Stop AAPI Hate, a coalition aimed at addressing anti-Asian discrimination during the COVID-19 pandemic, received more than 2,800 firsthand reports of anti-Asian hate, including physical and verbal assaults, between March 19 and Dec. 31, 2020, the National Public Radio reported.
IANS reports that recent research conducted by the Center for the Study of Hate and Extremism at California State University, San Bernardino, found that there was nearly a 150 percent surge in anti-Asian hate crimes across major cities in the U.S. in 2020, while overall hate crimes fell by 7 percent.
According to the research, New York City saw the highest jump, rising from 3 to 28; Boston and Los Angeles followed, with increases from 6 to 14, and 7 to 15, respectively.
The first spike occurred in March-April 2020 amid a rise in Covid-19 cases and negative stereotyping of Asians relating them to the pandemic.

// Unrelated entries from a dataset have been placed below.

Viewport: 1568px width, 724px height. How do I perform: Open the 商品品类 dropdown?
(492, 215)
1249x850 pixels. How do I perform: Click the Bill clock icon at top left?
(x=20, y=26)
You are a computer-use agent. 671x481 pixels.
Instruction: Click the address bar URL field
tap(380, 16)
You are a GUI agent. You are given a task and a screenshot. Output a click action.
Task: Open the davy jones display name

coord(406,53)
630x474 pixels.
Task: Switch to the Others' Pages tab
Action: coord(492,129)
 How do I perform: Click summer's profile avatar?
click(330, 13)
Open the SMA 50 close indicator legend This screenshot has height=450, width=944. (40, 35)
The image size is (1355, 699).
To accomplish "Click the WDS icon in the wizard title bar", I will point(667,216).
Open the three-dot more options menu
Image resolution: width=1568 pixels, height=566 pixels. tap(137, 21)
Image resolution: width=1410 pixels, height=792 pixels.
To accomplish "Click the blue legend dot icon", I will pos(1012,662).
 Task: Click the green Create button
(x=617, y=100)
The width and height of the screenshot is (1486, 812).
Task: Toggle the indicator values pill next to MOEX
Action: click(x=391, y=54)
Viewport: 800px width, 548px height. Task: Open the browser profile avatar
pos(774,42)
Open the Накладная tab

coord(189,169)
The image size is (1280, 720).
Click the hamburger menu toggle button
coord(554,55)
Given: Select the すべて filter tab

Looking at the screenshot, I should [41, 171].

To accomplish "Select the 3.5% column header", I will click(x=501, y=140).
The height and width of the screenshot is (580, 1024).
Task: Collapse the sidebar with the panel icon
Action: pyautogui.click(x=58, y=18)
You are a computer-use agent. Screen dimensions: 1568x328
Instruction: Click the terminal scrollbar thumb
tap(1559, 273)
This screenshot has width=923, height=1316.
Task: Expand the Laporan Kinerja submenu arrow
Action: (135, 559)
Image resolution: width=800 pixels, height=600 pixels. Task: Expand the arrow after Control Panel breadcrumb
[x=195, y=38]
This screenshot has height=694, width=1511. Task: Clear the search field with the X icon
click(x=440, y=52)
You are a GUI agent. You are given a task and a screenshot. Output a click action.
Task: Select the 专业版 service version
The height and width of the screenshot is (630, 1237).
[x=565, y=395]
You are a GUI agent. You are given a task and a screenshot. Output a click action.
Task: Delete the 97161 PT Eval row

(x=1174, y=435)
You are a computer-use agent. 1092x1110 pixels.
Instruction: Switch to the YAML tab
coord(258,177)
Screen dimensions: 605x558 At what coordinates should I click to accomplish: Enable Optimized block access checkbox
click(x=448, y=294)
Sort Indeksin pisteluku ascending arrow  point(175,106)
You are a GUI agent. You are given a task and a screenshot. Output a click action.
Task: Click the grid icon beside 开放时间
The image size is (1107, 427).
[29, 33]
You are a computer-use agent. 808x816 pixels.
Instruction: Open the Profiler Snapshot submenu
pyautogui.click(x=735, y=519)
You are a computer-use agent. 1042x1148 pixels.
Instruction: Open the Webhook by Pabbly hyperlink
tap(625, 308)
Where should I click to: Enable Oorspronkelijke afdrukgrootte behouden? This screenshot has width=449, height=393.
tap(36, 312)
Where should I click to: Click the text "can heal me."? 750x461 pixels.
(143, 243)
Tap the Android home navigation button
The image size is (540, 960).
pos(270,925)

The recent attacks have sparked outrage and activism in the Asian American community and spurred lawmakers and organizers to respond to the threat, the PTI report said.
Biden’s reference to the hate crimes against Asian Americans was welcomed by Indian American Congressman Ro Khanna.
“Thank you, President Biden, for speaking up clearly and forcefully against the scapegoating of Asian Americans,” Khanna said in a tweet.
Last week, Vice President Kamala Harris said that hate of any kind is simply unacceptable.
“Right now, Asian Americans and Asian immigrants in our country are facing an increase in hate and violence,” the first Indian American U.S. vice president said.
Biden and Harris are committed to working with the community to ensure all Americans are protected and respected, it said.
On Jan. 26, Biden issued the Presidential Memorandum Condemning and Combating Racism, Xenophobia, and Intolerance Against Asian Americans and Pacific Islanders in the United States.
It mandates that the Attorney General shall explore opportunities to prevent discrimination, bullying, harassment, and hate crimes against Asian American and Pacific Islander individuals, and expand collection of data and public reporting regarding hate incidents against such individuals.
The reported incidents range from verbal harassments to physical altercations.
Microsoft CEO Satya Nadella also said he was appalled by the ongoing acts of hate against Asian Americans and condemned hate, racial discrimination and violence in all forms.